Sin embargo, recurriendo a una metáfora médica, no dudo de que recurrir al tan citado artículo 155 sea una medicina que ayude a normalizar la situación actual, pero el tratamiento del paciente no concluirá exclusivamente con su uso. Servirá para reparar las ilegalidades que, junto a la depuración de responsabilidades políticas y jurídicas, ayudará a limpiar una herida que destila infección por todas partes, aunque las controversias políticas seguirán estando ahí hasta que el conjunto de las fuerzas políticas tengan la sensatez de abordarlas.

El procedimiento para la aplicación del precepto 155 no está exento de inconvenientes. Es cierto que el Senado -llamado a intervenir en este asunto- se sustenta sobre una amplísima mayoría de miembros del Partido Popular. Tampoco cabe duda de que la unión con otros partidos en torno a la utilización del mencionado precepto favorece su aplicación. Pero su precaria regulación y la ausencia de precedentes suscita varias dudas al respecto de su alcance y sus límites.

El 155 está inspirado claramente en la figura de la «coerción federal», prevista en el 37 de la Ley Fundamental de Bonn. Habilita al Gobierno Central a “adoptar las medidas necesarias” para lograr el “cumplimiento forzoso” de las obligaciones que la Comunidad Autónoma no cumple o para restituir la protección del interés general quebrantado. Qué se puede incluir dentro de esas “medidas necesarias” y qué no resulta impreciso, puesto que no se contempla expresamente. Se habla mucho de disolver el Parlamento catalán y convocar elecciones, una resolución, en principio, extraña e incierta. En otros sistemas federales o compuestos, con similares mecanismos de reacción en manos de los órganos federales o centrales ante conductas de los Estados federados o de los entes territoriales subestatales que atentan contra la mínima lealtad institucional, se prevé la suspensión o disolución de esos órganos regionales. Como ejemplos que contemplan explícitamente la suspensión o disolución de las instituciones territoriales, pueden citarse el artículo 100 de la Constitución austriaca, el artículo 126 de la Constitución italiana o el apartado 31 del artículo 75 de la Constitución argentina. Hubiese sido deseable que estas medidas vinieran recogidas de forma clara y nítida en nuestra Carta Magna, pero la laxitud de nuestra regulación, unida al alcance de la medida en el Derecho comparado, invitan a pensar que la opción es posible.

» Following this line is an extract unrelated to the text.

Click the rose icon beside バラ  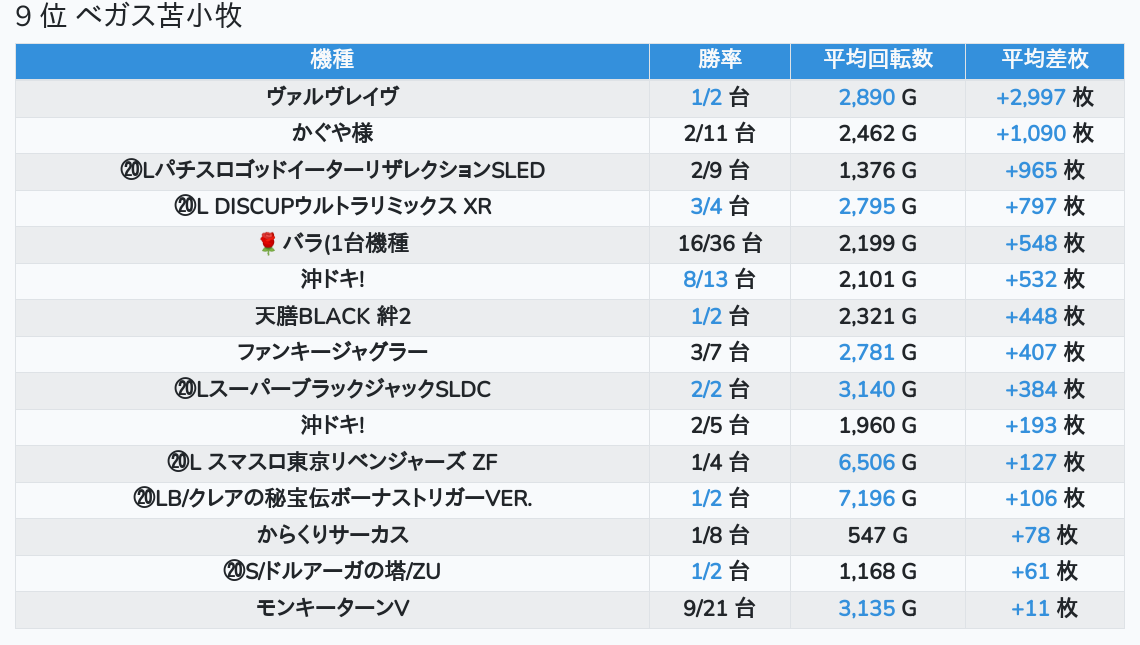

Menos polémicas suscitan otras medidas, como las de control de los “Mossos d’Esquadra” o las derivadas de un control económico o financiero directo, las cuales sí parecen encajar sin duda dentro de esas facultades tan amplias que figuran en la literalidad del artículo 155.

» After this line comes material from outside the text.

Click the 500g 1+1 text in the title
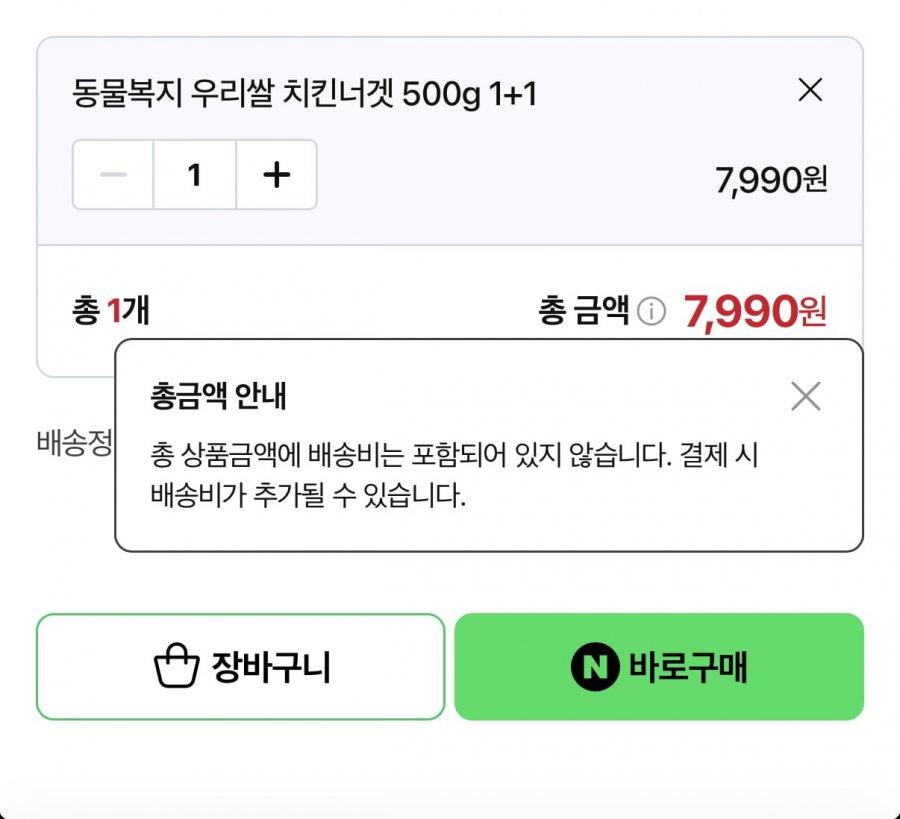Image resolution: width=900 pixels, height=819 pixels. pyautogui.click(x=470, y=94)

En cualquier caso, pese a la hipótesis futura de una nueva composición de la Cámara autonómica, o incluso de un nuevo Ejecutivo catalán con muchos de sus integrantes inhabilitados y condenados por  sus clamorosas vulneraciones de las normas, el problema político de fondo seguirá pendiente de resolver.

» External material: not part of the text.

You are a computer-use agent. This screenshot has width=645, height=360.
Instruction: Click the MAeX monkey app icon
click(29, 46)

He manifestado infinidad de veces que los retos políticos y jurídicos a los que este caso nos enfrenta han de ser resueltos con sus propios procedimientos y reglas. Es necesario (imprescindible diría yo) que se subsanen los quebrantos cometidos contra el ordenamiento jurídico y que se depuren cuantas responsabilidades legales, ya sean penales, civiles o administrativas, estén pendientes de resolver. En caso contrario, no mereceremos denominarnos Estado de Derecho. En ese sentido, el mecanismo del 155 ayudará a conseguir dicho objetivo. Pero cuando se resuelvan todos los procedimientos judiciales abiertos y se restaure el normal cumplimiento de la ley, no habremos acabado. Faltará abordar de una vez por todas el tema del modelo territorial español y la resolución de sus cuestiones políticas subyacentes. Por lo tanto, persistir en la actitud tozuda de negar el problema o de dilatarlo sin remisión no procede.

A modo de conclusión, una aclaración final. Negociar no es compatible con la exigencia previa de una de las partes de alcanzar todas sus pretensiones. Tampoco con poner sobre la mesa desde un inicio el resultado final de la negociación. Se trata únicamente de llamadas rastreras y falaces al diálogo hechas por quienes, atrincherados en la más absoluta ilegalidad, pretenden imponer sus postulados a toda costa.